### Data to use
§
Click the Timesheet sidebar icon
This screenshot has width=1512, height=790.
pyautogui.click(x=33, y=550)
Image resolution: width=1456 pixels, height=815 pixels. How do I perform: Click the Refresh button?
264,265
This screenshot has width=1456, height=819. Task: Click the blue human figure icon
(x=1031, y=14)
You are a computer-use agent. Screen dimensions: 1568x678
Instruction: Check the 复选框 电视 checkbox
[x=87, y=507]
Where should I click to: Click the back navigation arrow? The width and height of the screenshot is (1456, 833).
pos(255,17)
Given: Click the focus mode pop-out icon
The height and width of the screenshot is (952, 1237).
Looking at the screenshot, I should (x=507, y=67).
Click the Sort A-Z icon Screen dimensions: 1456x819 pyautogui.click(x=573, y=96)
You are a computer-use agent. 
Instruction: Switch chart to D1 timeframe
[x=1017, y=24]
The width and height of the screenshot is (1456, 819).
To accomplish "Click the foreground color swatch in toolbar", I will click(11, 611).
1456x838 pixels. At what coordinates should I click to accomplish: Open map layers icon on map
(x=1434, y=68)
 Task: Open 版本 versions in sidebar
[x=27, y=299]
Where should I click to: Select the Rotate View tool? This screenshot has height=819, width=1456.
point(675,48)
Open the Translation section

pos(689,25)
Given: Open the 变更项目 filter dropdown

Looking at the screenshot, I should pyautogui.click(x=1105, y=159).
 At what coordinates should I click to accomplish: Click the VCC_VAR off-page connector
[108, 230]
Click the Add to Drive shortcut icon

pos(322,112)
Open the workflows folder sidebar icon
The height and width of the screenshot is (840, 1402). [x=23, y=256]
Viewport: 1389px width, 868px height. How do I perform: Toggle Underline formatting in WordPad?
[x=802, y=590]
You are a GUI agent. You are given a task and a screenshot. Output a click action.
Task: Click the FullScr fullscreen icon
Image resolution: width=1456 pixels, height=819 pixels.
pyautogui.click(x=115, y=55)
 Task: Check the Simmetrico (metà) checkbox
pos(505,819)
§
Look through the listing above and copy each line with the word "agent" in it.

### Result of this task
You are a computer-use agent. Screen dimensions: 1568x678
You are a computer-use agent. 
You are a GUI agent. You are given a task and a screenshot. Output a click action.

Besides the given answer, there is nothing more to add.